» Exercise requirements:
1 - In the passage on zinc lozenges, which forms of zinc does the protocol table require?
2 - Pick up the passage on zinc lozenges and drug interactions after its final line and continue it.

» Passage shown:

------------------------------------------------

Yes — and the evidence is robust. A meta-analysis found zinc lozenges started within 24 hours of symptom onset reduced cold duration by approximately 33%, translating to roughly 2-3 fewer sick days [2]. The mechanism is direct: ionic zinc released from lozenges in the throat binds to ICAM-1 receptors on epithelial cells, physically blocking rhinovirus attachment and replication [14].
But there are specific rules that determine whether your zinc lozenges actually work or are just expensive candy:
Zinc Lozenge Protocol (Evidence-Based)
| Factor | Requirement | Why It Matters |
|---|---|---|
| Timing | Start within 24 hours of first symptoms | Effectiveness drops dramatically after 24 hours |
| Form | Gluconate or acetate | These release ionic zinc; citric acid-based lozenges don’t |
| Total daily dose | 75-100 mg zinc | Below 75 mg, clinical benefit disappears |
| Frequency | One lozenge every 2-3 hours while awake | Maintains ionic zinc concentration in throat |
| Method | Dissolve slowly in mouth — never chew or swallow whole | Zinc must contact throat tissue directly |
| Duration | 5-7 days maximum | Don’t exceed 7 days at this dose |
| Avoid in lozenges | Citric acid, tartaric acid, sorbitol, mannitol | These bind ionic zinc and neutralize the effect [14] |
Reality check: Zinc lozenges taste metallic and can cause nausea. That’s the trade-off for 2-3 fewer sick days. They’re most effective for rhinovirus-driven colds — for flu or COVID, zinc alone isn’t sufficient. The evidence supports zinc lozenges for treatment, not prevention [2].
Drug Interactions and Safety
Zinc is remarkably safe at recommended doses, but it does interact with several medication classes. A 2020 review in Nutrients documented these bidirectional interactions — drugs can deplete zinc, and zinc can impair drug absorption [17].
Interaction Reference Table
| Medication | Interaction | Action |
|---|---|---|
| Tetracycline antibiotics | ⚠️ Zinc chelates the antibiotic, reducing effectiveness | Separate by 2-3 hours |
| Fluoroquinolone antibiotics (ciprofloxacin) | ⚠️ Same chelation issue | Separate by 2-3 hours |
| Penicillamine (rheumatoid arthritis) | ⚠️ Zinc reduces drug absorption | Separate by 2 hours |
| Proton pump inhibitors (omeprazole) | ⚠️ PPIs reduce zinc absorption long-term | May need supplementation |
| Loop diuretics (furosemide) | ⚠️ Increase urinary zinc loss | Monitor; supplement if needed |
| ACE inhibitors | ⚠️ May increase zinc excretion | Monitor levels |
| High-dose iron (>45 mg) | ⚠️ Competes for absorption | Separate by 2-3 hours |
| High-dose calcium (>600 mg) | ⚠️ Competes for absorption | Take at different times |
Common Side Effects
- Nausea (most common — almost always resolved by taking with food)

------------------------------------------------

» Given data:
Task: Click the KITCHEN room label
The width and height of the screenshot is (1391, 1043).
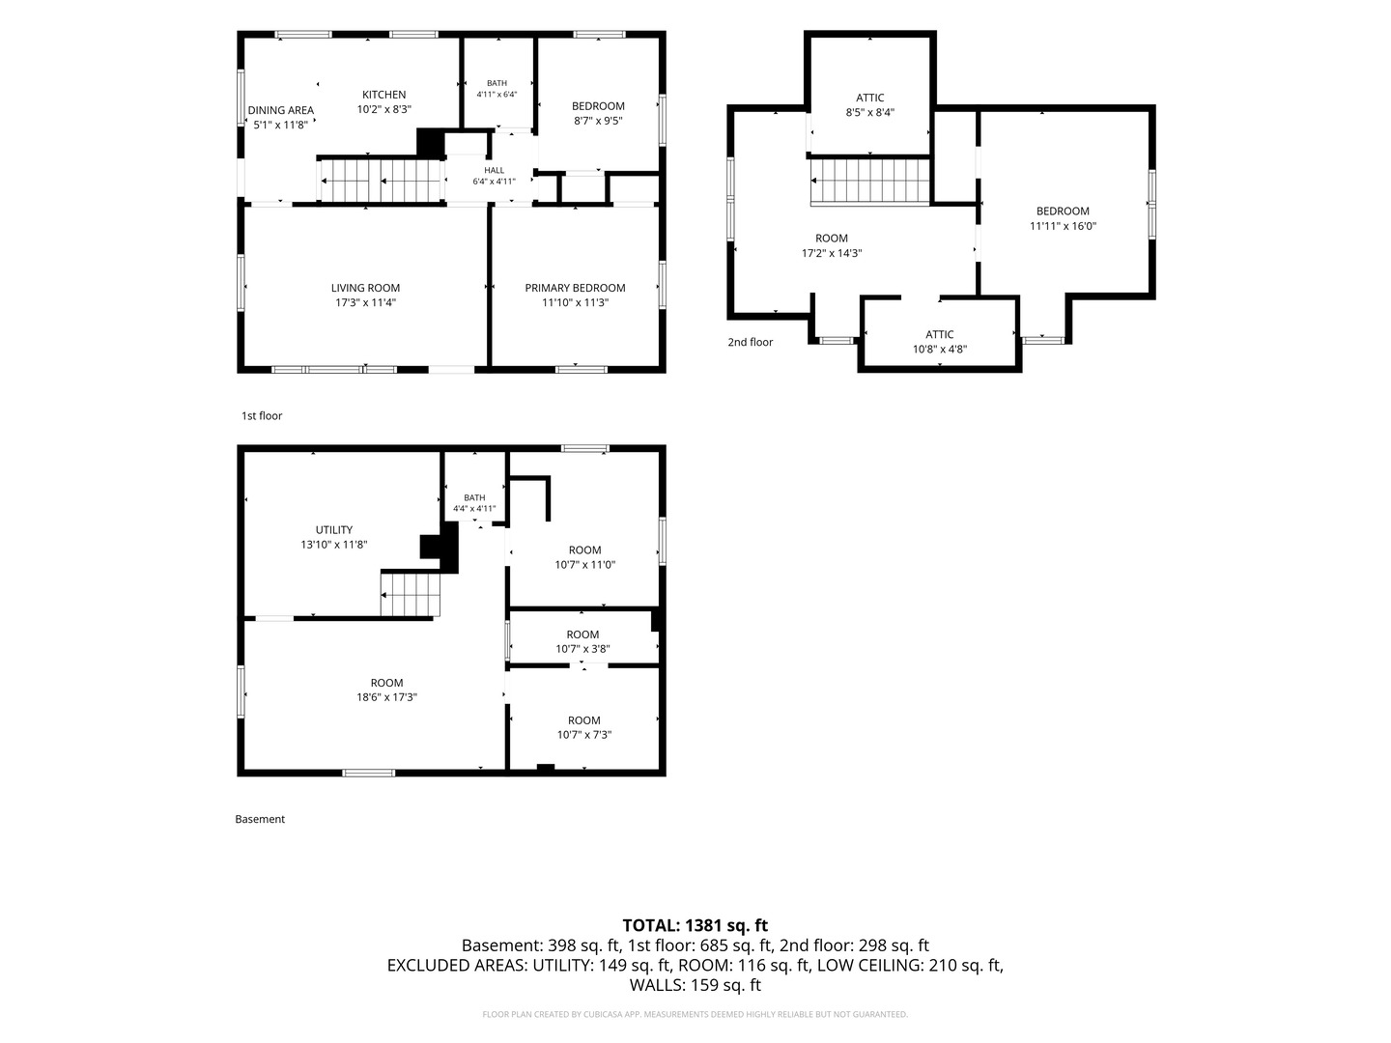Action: point(383,95)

------------------------------------------------

» Your responses:
1 - Gluconate or acetate

2 -
- Metallic taste (especially lozenges)
- Stomach cramps (more common with sulfate form)
- Headache (rare, dose-dependent)
Who Should Avoid or Use Caution
- Taking antibiotics concurrently (timing separation required)
- Hemochromatosis (iron overload — zinc competes with iron)
- Wilson’s disease (copper metabolism disorder — consult physician)
- Anyone taking >40 mg daily without copper supplementation
Curated Research Library
Key studies organized by topic and graded by evidence quality:
Immune Function & Zinc
- [A] Prasad, A.S. “Zinc in Human Health: Effect of Zinc on Immune Cells.” Molecular Medicine, 2008. PMC2277319
- [A] Wessels, I. et al. “The Potential Impact of Zinc Supplementation on COVID-19 Pathogenesis.” Frontiers in Immunology, 2020. PMC7365891
- [A] Read, S.A. et al. “The Role of Zinc in Antiviral Immunity.” Advances in Nutrition, 2019. PMC6628855
Zinc Forms & Bioavailability
- [A] Devarshi, P.P. et al. “Comparative Absorption and Bioavailability of Various Chemical Forms of Zinc in Humans: A Narrative Review.” Nutrients, 2024. PMC11677333
- [B] Barrie, S.A. et al. “Comparative absorption of zinc picolinate, zinc citrate and zinc gluconate in humans.” Agents and Actions, 1987. PubMed 3630857
- [B] Suliburska, J. et al. “Comparison of the Potential Relative Bioaccessibility of Zinc Supplements.” Nutrients, 2023. PMC10300733
Cold Treatment
- [A] Singh, M. & Das, R.R. “Zinc for the Common Cold.” Cochrane Database Syst Rev, 2013. PubMed 23775705
- [A] Hemilä, H. “Zinc lozenges and the common cold: a meta-analysis.” JRSM Open, 2017. PMC5418896
Deficiency & General
- [A] Wessells, K.R. & Brown, K.H. “Estimating the Global Prevalence of Zinc Deficiency.” PLoS One, 2012. PMC3510072
- [A] Saper, R.B. & Rash, R. “Zinc: An Essential Micronutrient.” Am Fam Physician, 2009. PMC2820120
Testosterone & Hormones
- [B] Prasad, A.S. et al. “Zinc status and serum testosterone levels of healthy adults.” Nutrition, 1996. PubMed 8875519
Eye Health
- [A] Age-Related Eye Disease Study 2 Research Group. “AREDS2 randomized clinical trial.” JAMA, 2013. PubMed 23644932
📋 Free Tools
📋 Free Tools: Download our Zinc Supplement Decision Checklist & Dosing Tracker
→ Browse all free health tools on Notion
Contributing
Contributions are welcome! To add or update zinc-related resources:
- Fork this repository
- Add entries following the format and evidence grading system above
- Include at minimum: evidence grade, dose range, 1+ PubMed or DOI citation
- Submit a pull request with a brief description of your changes
Contribution Standards
- All claims must be backed by peer-reviewed research (Tier 1 or 2 sources preferred)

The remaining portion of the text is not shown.